4. Withdraw as order proceedings filed on behalf of the firm.
5. Accept any liability in a suit or proceeding is the firm.
6. Acquisition of removable property on behalf of the firm.
7. Transfer immovable property belonging to the firm.
8. Enter into partnership on behalf of the firm.
- Such transactions are not binding on firm if made without first authority.
Define “Express authority of a partner”.
Express authority means authority of a partner as specified in partnership deed.
Case Study Tips-Authority of a Partner.(3 points)
- Authorities (and restrictions) of a partner have been written in Partnership Act. Further authority can be given/restricted if agreed by partners.
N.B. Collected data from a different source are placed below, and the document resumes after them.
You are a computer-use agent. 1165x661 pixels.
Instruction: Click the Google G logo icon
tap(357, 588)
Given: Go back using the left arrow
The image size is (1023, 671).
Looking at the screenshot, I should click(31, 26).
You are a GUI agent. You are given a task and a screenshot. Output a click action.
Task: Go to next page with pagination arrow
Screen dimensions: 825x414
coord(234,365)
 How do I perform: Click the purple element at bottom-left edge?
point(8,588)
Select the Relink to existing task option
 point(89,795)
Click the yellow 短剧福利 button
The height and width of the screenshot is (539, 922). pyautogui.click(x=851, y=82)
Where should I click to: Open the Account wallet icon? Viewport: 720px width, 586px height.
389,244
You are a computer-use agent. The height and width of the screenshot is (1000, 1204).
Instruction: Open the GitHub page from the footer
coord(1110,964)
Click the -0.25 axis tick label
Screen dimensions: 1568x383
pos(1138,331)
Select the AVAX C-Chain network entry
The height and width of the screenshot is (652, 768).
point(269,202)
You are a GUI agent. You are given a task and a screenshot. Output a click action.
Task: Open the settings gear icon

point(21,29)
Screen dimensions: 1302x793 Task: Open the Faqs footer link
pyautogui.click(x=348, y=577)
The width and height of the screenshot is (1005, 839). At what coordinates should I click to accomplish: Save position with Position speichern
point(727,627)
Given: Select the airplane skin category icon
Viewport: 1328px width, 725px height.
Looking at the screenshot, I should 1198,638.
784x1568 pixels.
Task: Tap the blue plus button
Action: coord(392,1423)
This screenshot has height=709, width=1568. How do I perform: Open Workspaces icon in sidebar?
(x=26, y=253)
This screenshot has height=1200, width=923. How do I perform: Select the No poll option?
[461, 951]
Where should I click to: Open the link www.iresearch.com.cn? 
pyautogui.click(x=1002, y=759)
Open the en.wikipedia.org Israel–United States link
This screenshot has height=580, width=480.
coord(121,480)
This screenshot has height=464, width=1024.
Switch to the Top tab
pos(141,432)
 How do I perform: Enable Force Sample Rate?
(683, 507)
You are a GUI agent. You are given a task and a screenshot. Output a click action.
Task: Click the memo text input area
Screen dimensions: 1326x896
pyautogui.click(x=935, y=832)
- Third parties are assumed to have knowledge of implied Authority, but not of Express Authority unless communicated.
- If a partner acts without authority (= exceeds authority), he will be liable (firm will not suffer any loss). Third party can bind firm only if third party acted in good faith without negligence.
Describe “Partner’s authority in emergency”.
In case of emergency, a partner has authority to do all such acts to protect the firm from loss as would be done by a person of ordinary prudence acting under similar circumstances, and such acts bind the firm.
Legal position if a partner exceeds its authority. (2(2)
- Partner is not liable if this is emergency or firm ratifies it. Transaction is binding on firm.
- Otherwise, partner is liable:
-To Firm (if third party acted in good faith without negligence i.e. it did not know partner’s actual authority) -> Transaction with third party is binding on firm.
- Third Party (if third party did not act in good faith i.e. it knew Partner’s actual authority) -> Transaction with third party is not binding on firm.
Describe “Liability of a partner for acts of the firm” (overall liability).
Every partner is liable jointly with all the other partners and also severely for all acts of the firm done while he is a partner.
However, if a partner pays more than his share, he can claim reimbursement from other partners.
Describe “Liability of the firm for wrongful acts of a partner” (For specific transactions causing loss). (2)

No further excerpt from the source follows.